Many of us with long government experience who for years have called for a bipartisan “all of the above” approach to national and global energy solutions can only shake our heads in wonderment at this recent drift toward uncertainty. In the real world, the global demand for all forms of energy continues to grow dramatically as the economies in emerging markets expand. Here at home reliable projections indicate that natural gas and oil will supply an estimated 60 percent of U.S. energy needs in 2040, even under optimistic scenarios for the development of renewables.
Energy security is a key element in our health as a country. Decades of recent experience demonstrate unequivocally that the level of our country’s energy independence has a measurable impact on our national security interests, as well as the stability and predictability of our national economy.
That’s why the five-year offshore leasing program coming soon from the Department of the Interior is so important. Expanding natural gas and oil exploration in the Outer Continental Shelf is critical to protect our strategic and economic future, even as we rightfully explore other energy alternatives.
Since 1984, government policies have restricted even basic exploration in 94 percent of the federal areas offshore from our coastline – and we emphasize far offshore, because much of the activity would take place far from our precious beaches and environmental havens. These areas could prove a treasure trove of natural gas and oil reserves. As anyone typing on a computer or talking on a cell phone can attest, the technological world is not the same as it was in 1984. And yet offshore energy policy has remained frozen in the past, even as technology has become more sophisticated and industry safety standards have become more rigorous.
Some opponents of offshore energy argue that it would interfere with our military operations, but nothing could be further from the truth. A long-standing framework of cooperation between the Interior Department and the Department of Defense demonstrates that military and energy operations are compatible missions. More importantly, increased domestic production of natural gas and oil will help to advance our national security goals, strengthening our position in the international arena.
The rest of the world, from South America to Northern Europe to Africa, has moved forward to take advantage of natural gas and oil resources in their offshore regions. It’s time to “unfreeze” America from the archaic standards of the past, and to allow exploration that could unleash billions of dollars in added revenues to our federal and state governments, help bolster infrastructure and schools in local communities, add tens of thousands of jobs, and help guarantee our national security.
The upcoming five-year offshore leasing program could open key areas for offshore natural gas and oil exploration and development, including the Atlantic, additional areas in the Gulf of Mexico, and the Arctic.

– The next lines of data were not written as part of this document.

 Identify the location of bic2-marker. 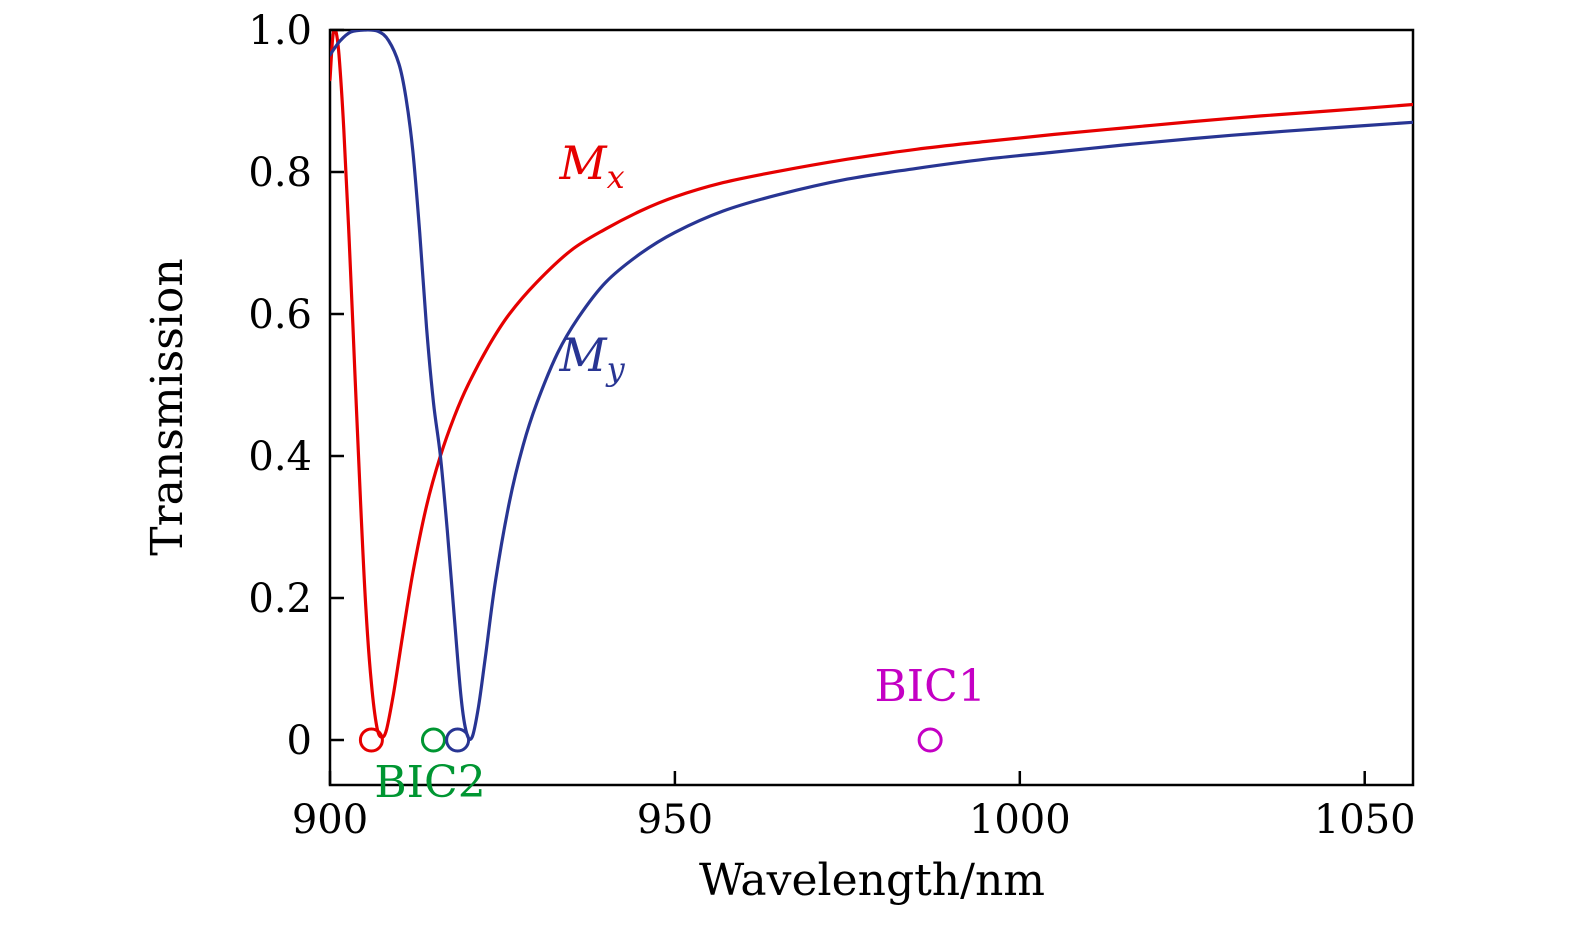
(433, 740).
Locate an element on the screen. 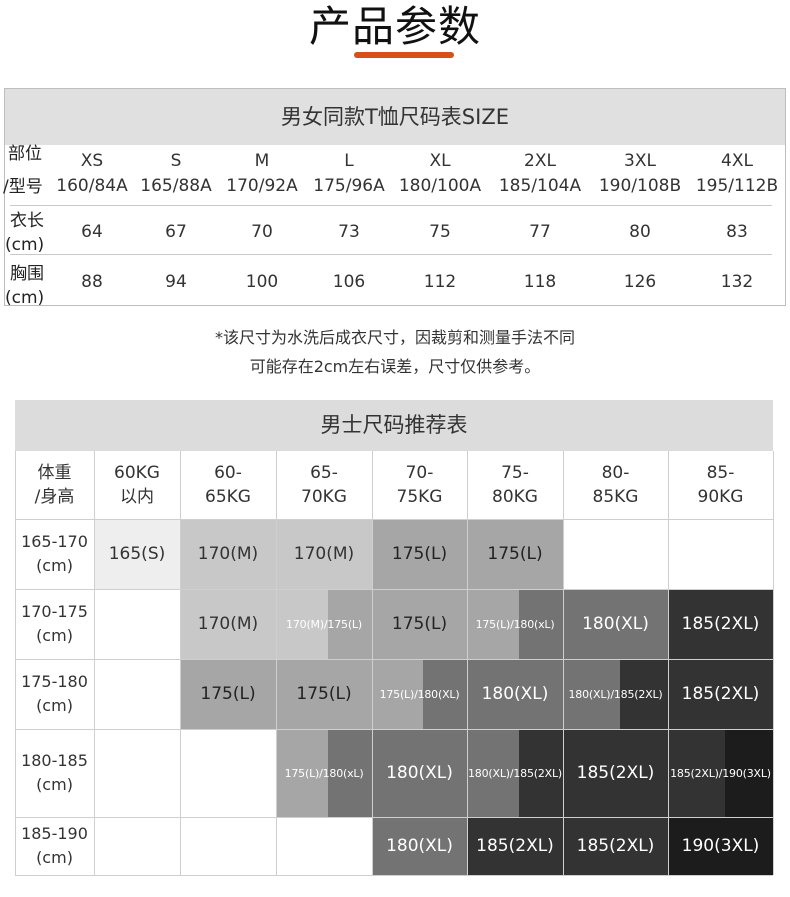 Image resolution: width=790 pixels, height=897 pixels. size-model: 165/88A is located at coordinates (176, 186).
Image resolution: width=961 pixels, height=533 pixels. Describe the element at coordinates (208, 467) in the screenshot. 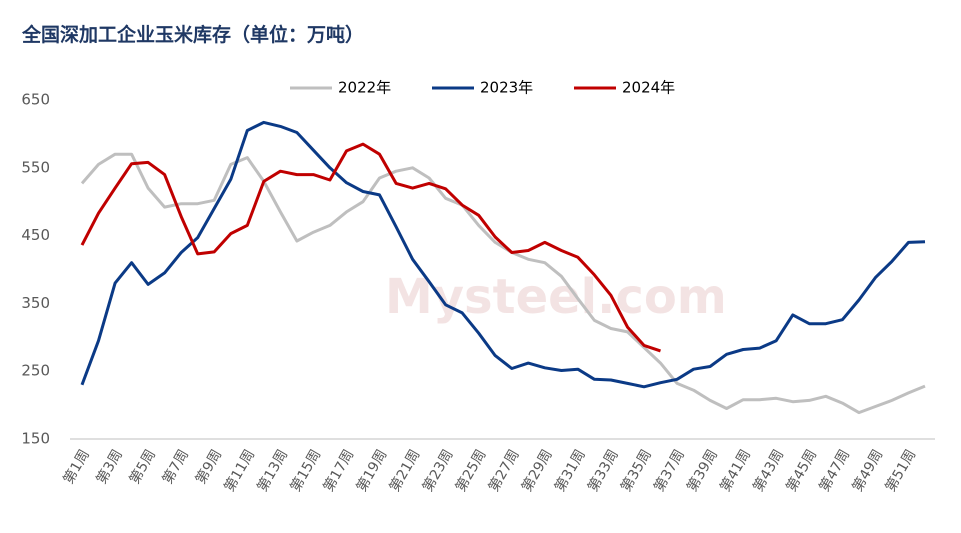

I see `x-tick-label: 第9周` at that location.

Florida alone could see more than 50,000 new jobs and nearly $4.5 billion per year in new revenue by opening additional areas in the Gulf of Mexico – which could be a game-changer for the entire Gulf region. Florida depends on reliable and affordable energy to power its bustling tourism industry, and offshore energy development could play a key role in making the state even more attractive to visitors.
Despite the overblown political rhetoric calling for an abrupt end to natural gas and oil production, the foundations of our national energy policies depend on natural gas and oil. Modern technology and increased cooperation with government regulators have made such production far safer and cleaner than at any time in history.
Unlike the policies of the world’s greatest polluters, including China and India, the U.S. has been a global leader in developing energy while protecting the environment. The administration’s five-year program for exploring offshore opportunities should fit into this model. Rather than a retreat into the past, expanding offshore exploration will provide a safe and economically beneficial door to the future. Let us no longer stand down while our competitors develop their offshore energy to our strategic and economic detriment.
Jim Webb is Former Secretary of the Navy and former Democratic Virginia Senator. Jim Nicholson is Former Secretary of Veterans Affairs and Former U.S. Ambassador to the Holy See. They are National Chairs of Explore Offshore.